Monday, June 8th, 2026 Posted by Jim Thacker

Sneak peek: Houdini 22


SideFX has released a sneak peek video showing the new features in Houdini 22, the next major version of its procedural 3D software for VFX, game development and motion graphics.

Although it doesn’t include detailed descriptions of the new features, the video suggests that Houdini 22 will introduce a new set of tools for creating, lighting, and rigging 3D Gaussian Splats.

The video also shows a lot of updates to Copernicus, Houdini’s 2D and 3D image-processing framework, plus new features for character animation, simulation, and USD world building.

More details will be announced in a SideFX keynote on 22 June 2026.

No Houdini 21.5 this time around
SideFX has been releasing sneak peeks for major updates to Houdini for some years now, but the one for Houdini 22 is a departure from tradition in a couple of ways.

First, under its usual release schedule, SideFX would be putting out Houdini 21.5 around now: the previous major release, Houdini 21, came out less than a year ago.

Even SideFX’s point-five updates are more feature-rich than most developers’ full-point releases, so it may just be that the company has changed its version numbering to reflect this.

Second, SideFX hasn’t included a title crawl at the end of the video listing all of the new features in Houdini 22.

If past releases are anything to go by, there will be a lot of other features in the update that aren’t shown in the video – but at the time of writing, we don’t know what they are.



3D Gaussian Splatting: train, relight, and even rig and animate Gaussian Splats
Of the features that are shown in the video, one of the biggest is what looks to be a new set of tools for generating and manipulating Gaussian Splats.

Now gradually being supported in DCC software, 3D Gaussian Splatting provides a new way to reconstruct real-world objects from source images or video and render them in 3D.

The video shows Gaussian Splats being generated inside Houdini – in this case, being trained on a 3D scene rather than real-world reference, using TOPs (Task Operators).

It will also be possible to relight and render Gaussian Splats in Karma, Houdini’s render engine.

Excitingly, it will also be possible to rig and animate Splats – something we haven’t seen in other software – with the video showing a rigged Splat of a centipede with procedural limb animation.
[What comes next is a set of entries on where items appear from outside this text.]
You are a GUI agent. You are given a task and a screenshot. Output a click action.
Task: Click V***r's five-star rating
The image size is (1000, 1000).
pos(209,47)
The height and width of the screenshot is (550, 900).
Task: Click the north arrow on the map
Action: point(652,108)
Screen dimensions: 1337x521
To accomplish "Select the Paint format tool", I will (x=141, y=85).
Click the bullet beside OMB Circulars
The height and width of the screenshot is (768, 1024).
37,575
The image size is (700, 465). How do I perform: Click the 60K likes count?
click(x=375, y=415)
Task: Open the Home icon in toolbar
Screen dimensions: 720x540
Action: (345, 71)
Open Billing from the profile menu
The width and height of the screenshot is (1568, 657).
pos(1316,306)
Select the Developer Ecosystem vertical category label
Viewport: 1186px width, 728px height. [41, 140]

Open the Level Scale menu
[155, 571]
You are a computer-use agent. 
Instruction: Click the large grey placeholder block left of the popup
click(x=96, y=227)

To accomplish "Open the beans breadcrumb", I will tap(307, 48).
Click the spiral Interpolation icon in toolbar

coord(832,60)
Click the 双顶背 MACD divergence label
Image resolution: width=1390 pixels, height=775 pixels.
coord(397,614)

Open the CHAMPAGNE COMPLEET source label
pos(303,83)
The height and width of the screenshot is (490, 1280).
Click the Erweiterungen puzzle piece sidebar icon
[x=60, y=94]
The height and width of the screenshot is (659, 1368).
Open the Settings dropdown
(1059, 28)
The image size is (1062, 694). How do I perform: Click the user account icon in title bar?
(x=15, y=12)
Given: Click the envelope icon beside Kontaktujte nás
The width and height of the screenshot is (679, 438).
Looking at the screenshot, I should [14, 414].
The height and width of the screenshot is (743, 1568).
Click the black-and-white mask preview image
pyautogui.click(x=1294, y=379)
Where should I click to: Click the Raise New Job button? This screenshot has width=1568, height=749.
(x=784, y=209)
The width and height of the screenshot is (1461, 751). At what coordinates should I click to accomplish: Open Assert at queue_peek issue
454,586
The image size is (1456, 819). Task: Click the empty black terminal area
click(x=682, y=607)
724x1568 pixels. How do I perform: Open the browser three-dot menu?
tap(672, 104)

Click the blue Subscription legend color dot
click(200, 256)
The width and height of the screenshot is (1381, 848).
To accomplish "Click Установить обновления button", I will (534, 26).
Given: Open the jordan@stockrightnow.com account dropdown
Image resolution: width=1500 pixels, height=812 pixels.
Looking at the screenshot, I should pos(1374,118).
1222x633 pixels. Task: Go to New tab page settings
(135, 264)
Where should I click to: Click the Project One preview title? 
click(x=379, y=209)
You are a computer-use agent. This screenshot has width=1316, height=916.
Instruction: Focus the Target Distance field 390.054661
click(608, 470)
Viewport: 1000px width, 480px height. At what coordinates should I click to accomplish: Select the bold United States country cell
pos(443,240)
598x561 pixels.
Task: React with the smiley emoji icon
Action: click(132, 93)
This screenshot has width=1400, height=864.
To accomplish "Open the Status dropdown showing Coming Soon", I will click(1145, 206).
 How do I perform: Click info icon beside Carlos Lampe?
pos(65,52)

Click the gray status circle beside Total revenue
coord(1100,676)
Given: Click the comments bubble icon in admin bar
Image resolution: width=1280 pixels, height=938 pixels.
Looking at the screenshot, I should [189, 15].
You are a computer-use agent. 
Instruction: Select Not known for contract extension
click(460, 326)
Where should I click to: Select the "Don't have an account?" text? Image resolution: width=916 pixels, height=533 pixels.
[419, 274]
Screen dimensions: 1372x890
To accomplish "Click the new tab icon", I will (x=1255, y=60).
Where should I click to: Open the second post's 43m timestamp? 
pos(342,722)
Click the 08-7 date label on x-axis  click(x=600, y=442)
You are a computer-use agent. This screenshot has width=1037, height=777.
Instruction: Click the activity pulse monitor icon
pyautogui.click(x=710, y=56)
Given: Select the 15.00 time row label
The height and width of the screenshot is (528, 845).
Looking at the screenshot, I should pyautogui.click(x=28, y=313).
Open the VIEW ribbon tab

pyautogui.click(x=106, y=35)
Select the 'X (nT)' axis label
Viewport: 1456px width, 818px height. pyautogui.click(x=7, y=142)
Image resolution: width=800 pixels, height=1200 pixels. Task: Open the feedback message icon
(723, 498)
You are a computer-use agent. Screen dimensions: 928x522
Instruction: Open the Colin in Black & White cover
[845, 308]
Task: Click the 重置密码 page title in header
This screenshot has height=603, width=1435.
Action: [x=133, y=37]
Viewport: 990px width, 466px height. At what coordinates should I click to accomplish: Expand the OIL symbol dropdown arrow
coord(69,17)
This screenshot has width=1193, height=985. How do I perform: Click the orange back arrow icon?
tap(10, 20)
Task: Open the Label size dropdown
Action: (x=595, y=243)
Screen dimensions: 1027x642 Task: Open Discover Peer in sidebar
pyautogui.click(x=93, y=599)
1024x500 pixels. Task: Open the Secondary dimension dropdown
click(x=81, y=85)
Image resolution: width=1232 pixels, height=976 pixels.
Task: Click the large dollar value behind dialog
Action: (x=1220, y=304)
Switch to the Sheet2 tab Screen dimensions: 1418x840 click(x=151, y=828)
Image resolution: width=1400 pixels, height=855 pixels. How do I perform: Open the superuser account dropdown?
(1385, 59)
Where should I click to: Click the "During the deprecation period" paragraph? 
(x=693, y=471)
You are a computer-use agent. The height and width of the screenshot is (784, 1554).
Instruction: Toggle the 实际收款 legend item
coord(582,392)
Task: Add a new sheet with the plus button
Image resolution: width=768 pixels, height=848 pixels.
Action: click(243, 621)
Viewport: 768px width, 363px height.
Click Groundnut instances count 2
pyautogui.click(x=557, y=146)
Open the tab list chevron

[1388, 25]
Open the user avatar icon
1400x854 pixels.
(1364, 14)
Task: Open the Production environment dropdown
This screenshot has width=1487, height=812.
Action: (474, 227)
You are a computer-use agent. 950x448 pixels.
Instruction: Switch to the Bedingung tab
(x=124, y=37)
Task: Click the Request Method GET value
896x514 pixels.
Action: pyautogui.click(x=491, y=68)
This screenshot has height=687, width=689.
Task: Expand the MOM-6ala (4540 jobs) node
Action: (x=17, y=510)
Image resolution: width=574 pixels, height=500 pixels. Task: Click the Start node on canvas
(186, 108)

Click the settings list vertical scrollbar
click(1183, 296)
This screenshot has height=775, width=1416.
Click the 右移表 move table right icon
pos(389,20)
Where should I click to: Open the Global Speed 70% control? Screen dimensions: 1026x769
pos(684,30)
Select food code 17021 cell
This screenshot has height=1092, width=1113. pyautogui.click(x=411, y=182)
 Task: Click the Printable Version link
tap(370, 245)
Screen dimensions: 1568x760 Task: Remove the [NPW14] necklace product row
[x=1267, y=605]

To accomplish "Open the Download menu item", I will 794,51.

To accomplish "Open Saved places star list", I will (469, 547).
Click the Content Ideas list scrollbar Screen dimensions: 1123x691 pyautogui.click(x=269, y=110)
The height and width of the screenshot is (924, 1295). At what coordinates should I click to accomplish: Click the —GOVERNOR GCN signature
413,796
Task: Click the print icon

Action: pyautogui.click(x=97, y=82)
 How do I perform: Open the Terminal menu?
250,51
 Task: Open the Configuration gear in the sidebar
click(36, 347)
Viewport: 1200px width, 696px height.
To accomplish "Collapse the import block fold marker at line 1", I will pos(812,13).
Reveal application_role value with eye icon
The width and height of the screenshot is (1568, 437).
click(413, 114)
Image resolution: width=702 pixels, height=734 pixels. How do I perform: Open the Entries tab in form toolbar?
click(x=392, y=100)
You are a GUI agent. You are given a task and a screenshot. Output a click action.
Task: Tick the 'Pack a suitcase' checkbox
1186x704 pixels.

Copernicus: new tools for texture synthesis and VFX
The video also shows a lot of new features in Copernicus, the new 2D and 3D image processing framework introduced in Houdini 20.5, initially for texture synthesis and image manipulation.

The video shows new features for pattern generation, from a UV Shape node to Neural Cellular Automata.

It also takes Copernicus into the realm of VFX, showing a ‘ripple solver with adjacency maps and time shift’, used to create striking surface effects on a 3D statue at the start of the video.

There will also be “direct COP support via HDA in Unreal Engine”, so presumably, it will be possible to adjust exposed parameters for Copernicus nodes in assets imported into the game engine as Houdini Digital Assets.



KineFX, crowds and CFX: updates to rigging, animation and grooming
KineFX, Houdini’s character rigging and animation framework, gets further updates, with a section of the video showing IK Limits and Set Driven Keys.

The Motion Mixer, introduced in Houdini 21 for combining existing animation clips, gets support for nested clips.

Other animation and character FX features shown in the video include readymade biped retargeting recipes, and updates to ragdoll setup for crowd simulation and groom workflow.

Simulation: new Fireworks and Magic FX recipes, and faster Voronoi fracturing
The video doesn’t show a lot of changes to Houdini’s simulation toolsets, but there are readymade recipes for fireworks and magic effects.

The rigid body dynamics toolset gets faster Voronoi fracturing.



Other new features: updates to retopology, USD authoring and terrain generation
Other features shown include a Rectangular method for the Quad Remesh node, for converting high-poly source geometry to even quads.

The video also shows USD structures being authored using SOPs, Houdini’s geometry nodes, rather than using LOPs.

There are also new workflows for generating terrain inside Houdini, including a unified Copernicus heightfield toolset.

And while it isn’t called out in the on-screen captions, the in-software footage suggests that Houdini’s user interface has been overhauled, or at least refreshed.

Price, system requirements and release date
SideFX hasn’t announced a release date for Houdini 22 yet, but in recent years, its sneak peek videos have usually been posted around a month ahead of the public release.

You can find details of current pricing and system requirements in our story on Houdini 21.